Hallo Herr Rentsch - bitte mal lesen!

Anlässlich des Streiks der Lehrerinnen und Lehrer am 17.11.09

Sehr geehrter Herr Rentsch, anlässlich des Streiks der Lehrerinnen und Lehrer am 17.11.09 äußerten Sie sich kritisch in Hinblick auf die Berechtigung dieser Aktion; sie behaupteten, der Streik sei „unzulässig“; außerdem vertraten Sie die Ansicht, dass es keinen Grund gebe zu streiken, denn „die Bedingungen (an den hessischen Schulen) seien besser als in anderen Bundesländern…….(Lehrkräfte) hätten Eltern und Kinder im Stich gelassen."

Auf die Frage der Zulässigkeit oder Unzulässigkeit eines Streiks von Beamtinnen und Beamten möchte ich an dieser Stelle nicht eingehen, dazu gibt es kompetente  und rechtstaatlich fundierte Aussagen, z.B. die des europäischen Gerichtshofes.

* **AUFGABE**
Schreiben Sie aus dem Brief zum Lehrerstreik den Teil von „Auf die Frage“ bis „des europäischen Gerichtshofes.“ wortgetreu ab. Die Daten braucht man dafür nicht.

* **AUSZUG AUS DATEN**
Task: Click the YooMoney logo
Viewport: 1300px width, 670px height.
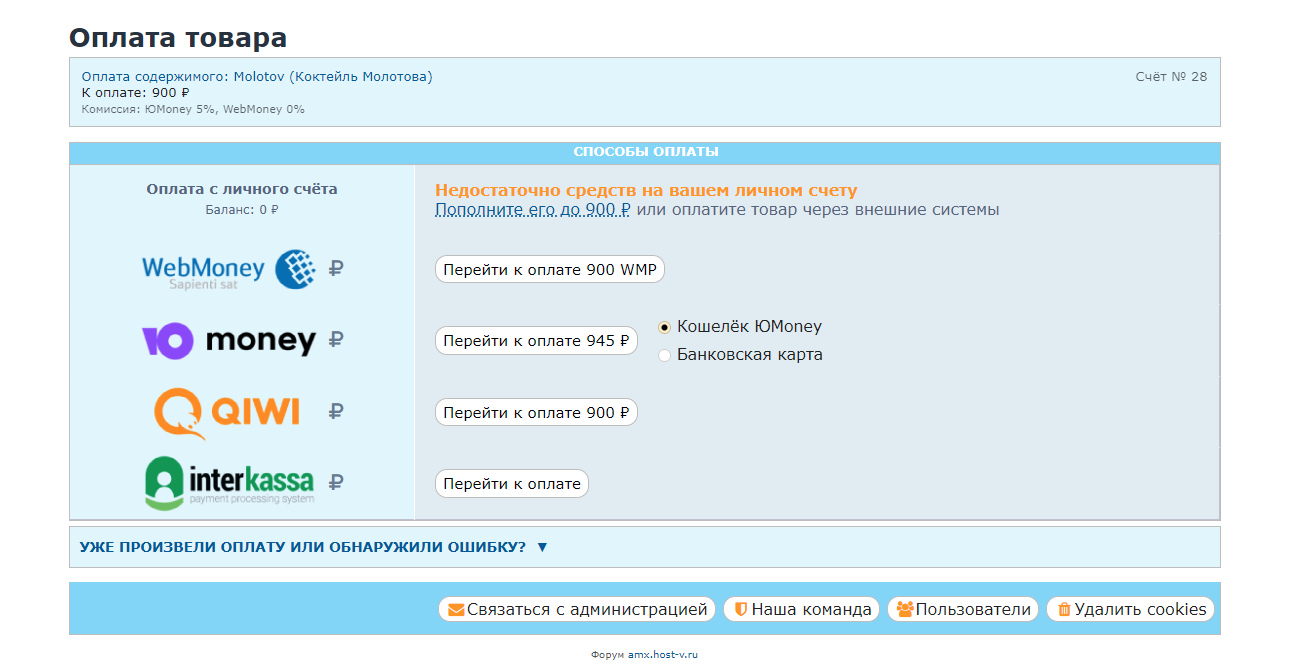Action: coord(229,341)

* **ANTWORT**
Auf die Frage der Zulässigkeit oder Unzulässigkeit eines Streiks von Beamtinnen und Beamten möchte ich an dieser Stelle nicht eingehen, dazu gibt es kompetente  und rechtstaatlich fundierte Aussagen, z.B. die des europäischen Gerichtshofes.